Once again, I've never been to Russia, but I've wanted to try borscht. My, there sure are a lot of different recipes floating around! I had a hard time limiting myself to one style of soup, so here is my take on borscht.
4 beets, peeled and diced
2 potatoes, peeled and diced
1 onion, peeled and diced
3 carrots, peeled and diced
2 stalks celery, diced
1/4 head cabbage, shredded
2 cloves garlic, minced
1 28 oz can tomatoes
1 qt beef broth
water (I used 2 tomato cans worth)
salt and pepper to taste
Place all ingredients in a large stock pot, bring to a boil, then cover and reduce heat to a simmer. Cook 2-3 hours or until all the vegetables are soft. Remove from heat and puree with a stick blender. If you need to do this in a blender, do so in small batches and very carefully. Return to heat.
To serve, make sure it is piping hot and top with a dollap of sour cream. Serve with a good bread.

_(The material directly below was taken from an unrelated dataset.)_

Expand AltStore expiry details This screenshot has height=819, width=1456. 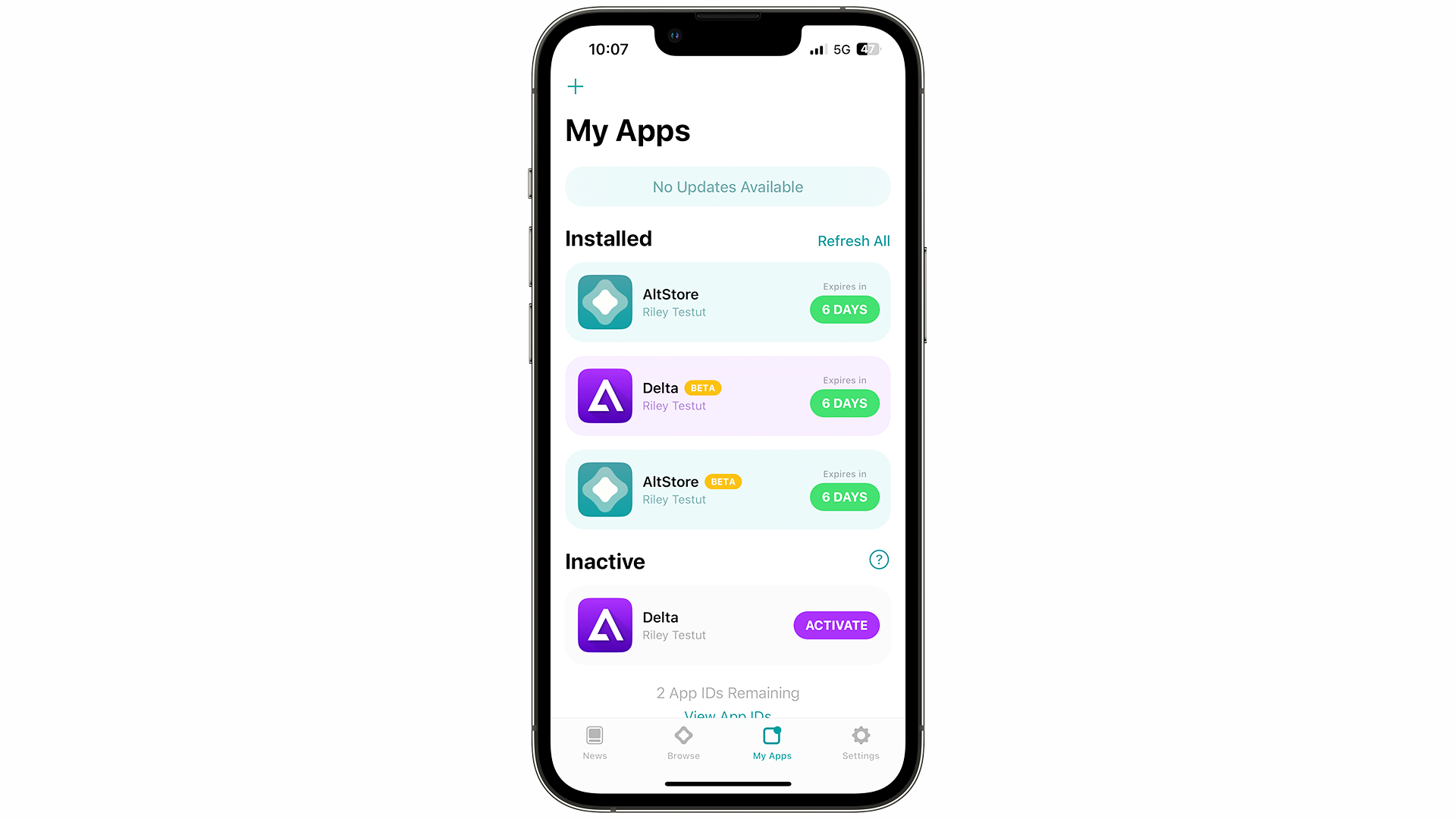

This was VERY good, in my opinion. My husband wasn't sure of the beet taste at first, but as long as the soup was hot, it grew on him. It was a very purple-red, smooth vegetable soup. I would have kept the soup with chunks in it except everything was the same color purple and it didn't look appetizing as it was.
I used frozen carrots because that was what I had, and the cabbage was a last minute inclusion as it was looking sad in the bottom of the crisper. I could probably include nearly any root vegetable.
This made, conservatively, 15 cups of soup. We ate, including the kids, plenty. I divided the rest into 2 containers and froze one. This recipe could easily be increased with more vegetables and liquid, but I only have an 8qt pot, so I couldn't do much more unless I used my canner.
I was concerned I didn't have a side salad or vegetable initially, until I thought about what we were eating! Silly mom!